- [DATA TO USE]:
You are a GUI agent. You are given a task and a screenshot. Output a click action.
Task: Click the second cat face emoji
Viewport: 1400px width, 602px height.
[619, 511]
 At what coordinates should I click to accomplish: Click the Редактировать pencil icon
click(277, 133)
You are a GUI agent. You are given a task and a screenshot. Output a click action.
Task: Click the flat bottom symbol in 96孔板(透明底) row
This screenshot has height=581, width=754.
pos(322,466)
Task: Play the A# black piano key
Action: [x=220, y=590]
---
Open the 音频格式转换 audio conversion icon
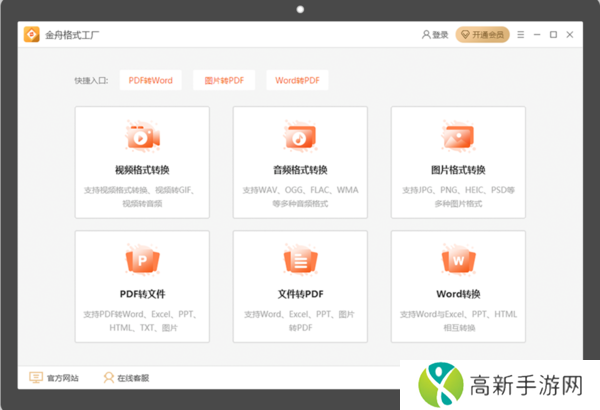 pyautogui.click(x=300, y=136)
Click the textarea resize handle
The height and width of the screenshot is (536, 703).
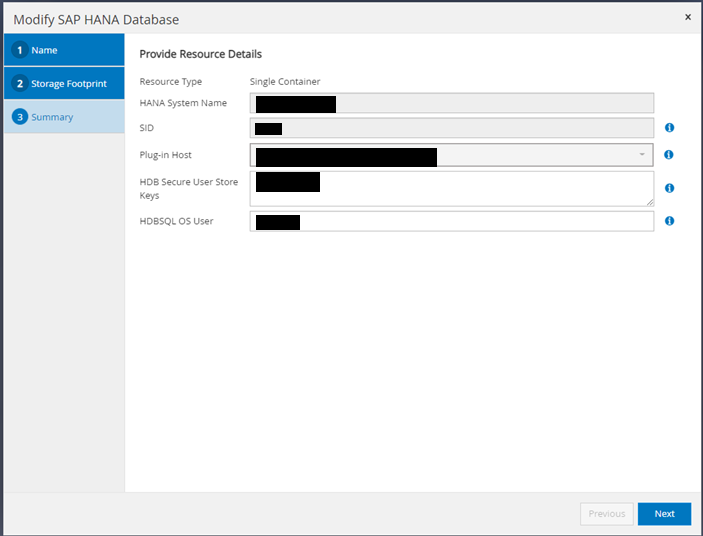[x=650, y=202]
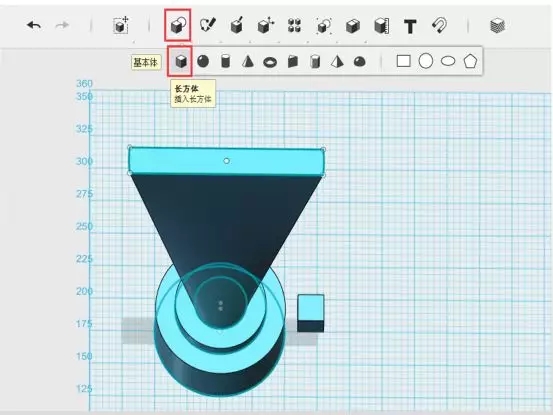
--
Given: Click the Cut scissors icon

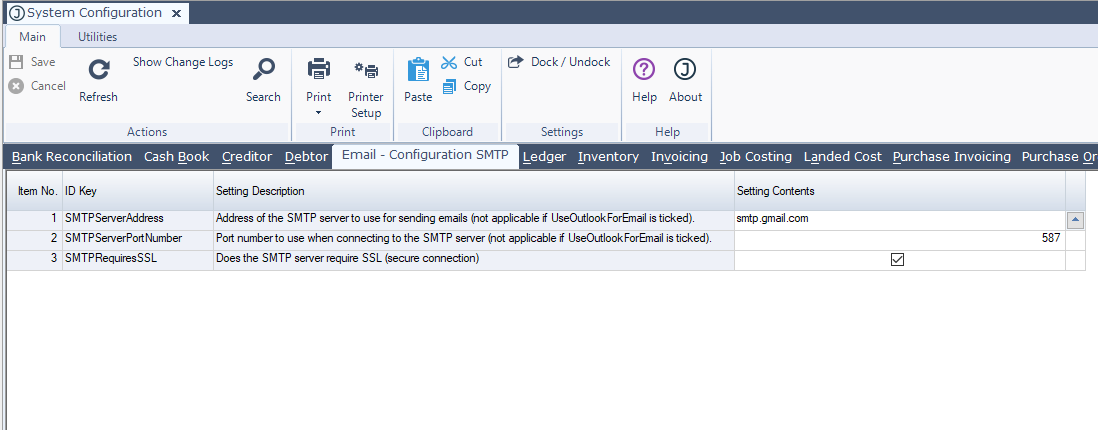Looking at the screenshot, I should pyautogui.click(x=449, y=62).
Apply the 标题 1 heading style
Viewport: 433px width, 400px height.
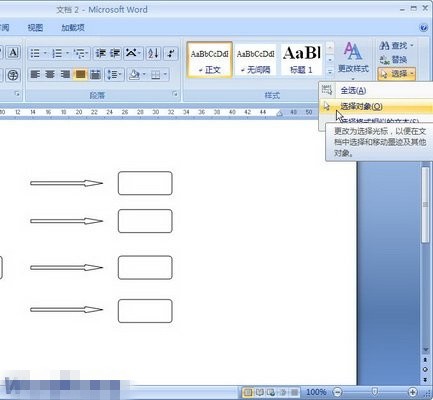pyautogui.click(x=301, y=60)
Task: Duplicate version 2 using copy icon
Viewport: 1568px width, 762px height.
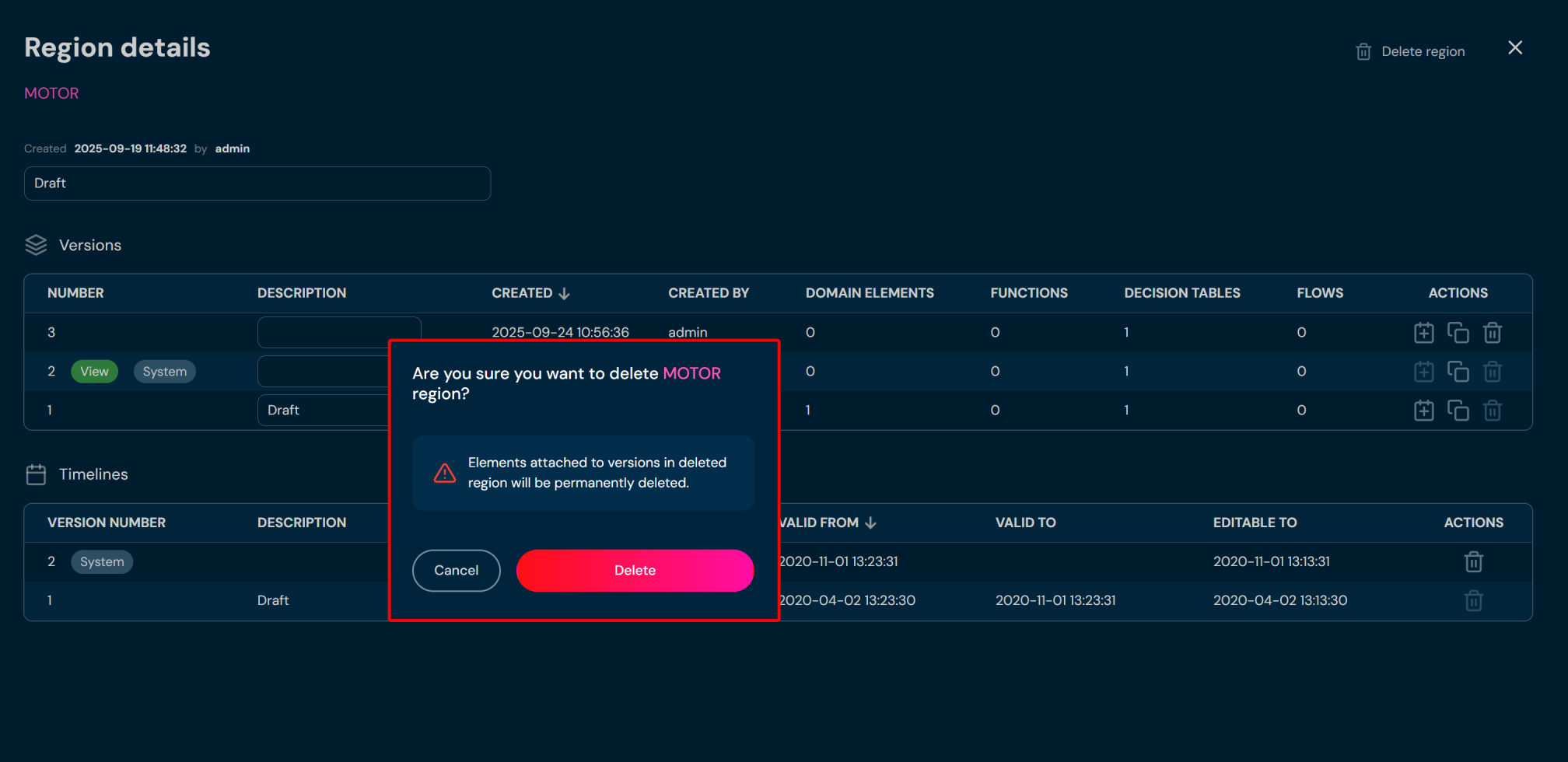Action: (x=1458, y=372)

- [WHAT YOU HAVE TO DO]:
Your answer should consist of the lines from the line with "At what coordinates" to the line with "Task: Click the flat" above, repeated exactly, both ends included.

- [SOLUTION TO THIS EXERCISE]:
 At what coordinates should I click to accomplish: Click the Редактировать pencil icon
click(277, 133)
You are a GUI agent. You are given a task and a screenshot. Output a click action.
Task: Click the flat bottom symbol in 96孔板(透明底) row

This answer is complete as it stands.